The Houston Catholic Worker is a newspaper of the Catholic Worker's
Casa Juan Diego, and it has taken in recent years to wholesale condemnations
of almost anything that smacks of free enterprise. For them, a global
market is simply "brutal." The free market has brought about a "new feudalism."
This newspaper has been pointed in its criticism of Catholic thinkers
who have labored to bring to Christian social thought a fuller appreciation
of economic knowledge:
Michael Novak, Fr. Richard John Neuhaus, George Weigel, Gregory Gronbacher,
and Fr. Robert Sirico. These thinkers, the newspaper suggests, use Catholicism
simply to provide a moral sheen for greed. Capitalism is, for The Houston
Catholic Worker, precisely what it was for Marx; the problem with
this is that capitalism is not in actuality what it was for Marx. Neuhaus,
Novak, Gronbacher, Weigel and Sirico have been key in demonstrating not
only the moral rationale for free economic activity, but also its role
in improving the lot of the poor. When Pope John Paul II recognizes, as
he has throughout the past decade, that the free economy offers the best
hope for developing countries, we can see that the terms of the debate
have shifted. While the Catholic Church will not pronounce in favor of
one mode of economic arrangement, the ground of the Church's discussion
has moved dramatically toward embracing, and informing, liberty.

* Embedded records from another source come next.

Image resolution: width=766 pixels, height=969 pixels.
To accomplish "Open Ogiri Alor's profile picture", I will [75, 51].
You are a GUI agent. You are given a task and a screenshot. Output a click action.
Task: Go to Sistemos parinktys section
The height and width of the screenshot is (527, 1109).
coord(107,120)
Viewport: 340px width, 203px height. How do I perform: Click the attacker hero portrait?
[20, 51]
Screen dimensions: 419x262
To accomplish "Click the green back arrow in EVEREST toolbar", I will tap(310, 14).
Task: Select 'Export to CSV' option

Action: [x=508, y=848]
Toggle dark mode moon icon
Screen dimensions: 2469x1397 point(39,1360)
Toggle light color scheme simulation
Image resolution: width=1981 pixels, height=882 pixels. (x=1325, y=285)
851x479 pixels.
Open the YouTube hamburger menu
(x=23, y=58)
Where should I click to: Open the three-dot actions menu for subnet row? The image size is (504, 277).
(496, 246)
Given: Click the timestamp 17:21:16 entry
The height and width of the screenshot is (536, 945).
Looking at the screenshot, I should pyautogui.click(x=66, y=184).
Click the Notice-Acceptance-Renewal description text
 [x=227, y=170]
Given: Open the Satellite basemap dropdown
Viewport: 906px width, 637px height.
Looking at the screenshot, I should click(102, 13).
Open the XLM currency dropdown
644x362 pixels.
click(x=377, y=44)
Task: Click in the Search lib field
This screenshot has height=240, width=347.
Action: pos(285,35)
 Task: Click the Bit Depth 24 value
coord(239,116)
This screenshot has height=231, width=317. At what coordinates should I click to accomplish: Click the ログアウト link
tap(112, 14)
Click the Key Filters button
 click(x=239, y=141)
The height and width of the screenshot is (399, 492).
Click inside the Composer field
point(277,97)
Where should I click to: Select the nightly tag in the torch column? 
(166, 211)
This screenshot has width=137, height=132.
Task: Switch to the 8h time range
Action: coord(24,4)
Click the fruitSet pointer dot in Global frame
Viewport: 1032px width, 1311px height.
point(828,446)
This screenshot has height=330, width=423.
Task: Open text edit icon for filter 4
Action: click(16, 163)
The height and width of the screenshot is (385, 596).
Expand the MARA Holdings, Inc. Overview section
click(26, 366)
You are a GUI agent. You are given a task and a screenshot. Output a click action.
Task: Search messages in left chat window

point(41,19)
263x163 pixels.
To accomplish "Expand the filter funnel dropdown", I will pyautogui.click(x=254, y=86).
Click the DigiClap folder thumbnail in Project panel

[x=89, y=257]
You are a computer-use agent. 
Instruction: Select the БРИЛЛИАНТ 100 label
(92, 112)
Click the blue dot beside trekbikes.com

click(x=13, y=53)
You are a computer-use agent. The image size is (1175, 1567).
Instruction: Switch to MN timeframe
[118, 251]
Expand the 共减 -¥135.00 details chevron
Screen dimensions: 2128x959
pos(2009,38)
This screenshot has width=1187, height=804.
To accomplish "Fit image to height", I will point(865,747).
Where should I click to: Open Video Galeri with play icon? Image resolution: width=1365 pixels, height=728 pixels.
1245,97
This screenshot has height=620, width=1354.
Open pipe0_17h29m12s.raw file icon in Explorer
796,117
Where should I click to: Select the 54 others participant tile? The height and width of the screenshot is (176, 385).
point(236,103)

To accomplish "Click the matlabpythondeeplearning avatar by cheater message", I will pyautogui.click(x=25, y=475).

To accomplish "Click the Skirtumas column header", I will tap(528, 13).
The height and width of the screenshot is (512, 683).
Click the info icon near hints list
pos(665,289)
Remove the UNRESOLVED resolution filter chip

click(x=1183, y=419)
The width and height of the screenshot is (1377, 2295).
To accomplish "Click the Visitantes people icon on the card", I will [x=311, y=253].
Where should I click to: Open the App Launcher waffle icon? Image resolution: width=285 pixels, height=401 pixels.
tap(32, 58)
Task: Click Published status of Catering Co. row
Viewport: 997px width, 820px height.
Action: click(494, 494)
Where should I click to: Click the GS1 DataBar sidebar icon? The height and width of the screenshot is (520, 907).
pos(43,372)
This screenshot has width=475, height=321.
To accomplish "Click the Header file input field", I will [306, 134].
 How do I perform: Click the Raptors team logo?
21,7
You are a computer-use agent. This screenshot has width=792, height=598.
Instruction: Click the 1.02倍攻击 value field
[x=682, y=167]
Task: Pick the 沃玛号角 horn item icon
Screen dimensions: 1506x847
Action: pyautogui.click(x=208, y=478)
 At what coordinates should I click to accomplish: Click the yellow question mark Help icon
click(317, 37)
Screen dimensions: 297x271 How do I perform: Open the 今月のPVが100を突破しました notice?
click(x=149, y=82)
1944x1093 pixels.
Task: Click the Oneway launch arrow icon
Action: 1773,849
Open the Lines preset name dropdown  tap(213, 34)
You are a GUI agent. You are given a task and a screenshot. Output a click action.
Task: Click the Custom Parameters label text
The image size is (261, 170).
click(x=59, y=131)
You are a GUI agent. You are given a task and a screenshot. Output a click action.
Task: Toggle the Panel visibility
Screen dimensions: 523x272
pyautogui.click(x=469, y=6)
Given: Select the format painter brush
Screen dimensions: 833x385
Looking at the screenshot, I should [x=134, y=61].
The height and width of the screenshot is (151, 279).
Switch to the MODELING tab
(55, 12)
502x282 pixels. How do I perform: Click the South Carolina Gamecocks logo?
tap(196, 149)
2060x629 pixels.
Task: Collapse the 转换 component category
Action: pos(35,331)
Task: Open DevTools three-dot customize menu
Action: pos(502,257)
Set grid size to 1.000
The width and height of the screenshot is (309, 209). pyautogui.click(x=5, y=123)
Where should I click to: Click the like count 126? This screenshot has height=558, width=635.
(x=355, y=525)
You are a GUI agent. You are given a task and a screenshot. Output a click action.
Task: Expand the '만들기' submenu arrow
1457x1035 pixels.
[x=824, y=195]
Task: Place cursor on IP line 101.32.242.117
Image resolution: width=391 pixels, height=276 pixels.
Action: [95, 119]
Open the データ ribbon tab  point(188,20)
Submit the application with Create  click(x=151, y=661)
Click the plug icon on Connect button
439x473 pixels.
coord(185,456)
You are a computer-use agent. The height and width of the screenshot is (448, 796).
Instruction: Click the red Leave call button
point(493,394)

I suggest that part of the reason the ground of the discussion has changed
is due to the tremendous success of modern capitalism of providing many
of the things distributivism originally hoped to foster: greater economic
participation, broader ownership, cooperative enterprise, etc. While neo-distributivists
remain fixated on land distribution, the Church's reflection has begun
placing needed emphasis on the role of human capital: in a stunning line
from his encyclical Centesimus Annus, written, significantly, on
the hundredth anniversary of Rerum Novarum, John Paul writes, "besides
the earth, man's principal resource is man himself." Not as often discussed,
but important to Catholicism's greater openness to economic freedom, is
the unchallengeable relation of that freedom to the argument against coercive
population control.
Yet despite these many blessings and advances, blessings and advances
consonant with earlier goals of distributivism, The Houston Catholic
Worker remains mired in an older view of the world as divided into
capitalists and serfs.
You don't have to be a genius to realize that the global economy now solidly
in control and flourishing, has been built on the bodies of Third World people
who have worked for practically nothing to fill the coffers of First World
companies.... The foundation of the tremendous success of these companies
is slave wages. Again, we have a very healthy economy built on a cemetery
filled with poor workers who have died not with a bullet to the head or a
firing squad but death from malnutrition, overwork, slave wages, poisoned
water, (etc.)... The global market has reinvented serfdom.
No acknowledgment here of the steady if uneven advances worldwide in
life spans, public health, infant survival, caloric intake, and other
direct measures of the well-being of the poor, which are direct results
of economic growth and trade.
This all might be just more of the standard anti-capitalist litany. Yet
its special gravity is connected with its association with the founding
lights of distributivism, as well as its claims to roots in Christian
social thought and the personalist philosophy of John Paul II. The arguments
of the neo-distributivists are more sophisticated than those of the old
Christian socialists, more theologically and philosophically informed.
Their work with the poor and marginalized is to be deeply admired, and
their anger at poverty and injustice worldwide is to be shared.
Indeed there are many reasons to be angry at poverty. What the neo-distributivists
need to come to realize is that their anger is better directed at the
enemies of freedom than at its champions. A good place for our friends
in Houston to begin a soberer course of reflection would be to ask themselves:
why is it that the poor immigrants they serve in Texas struggle to cross
borders into a society of relative freedom in the first place?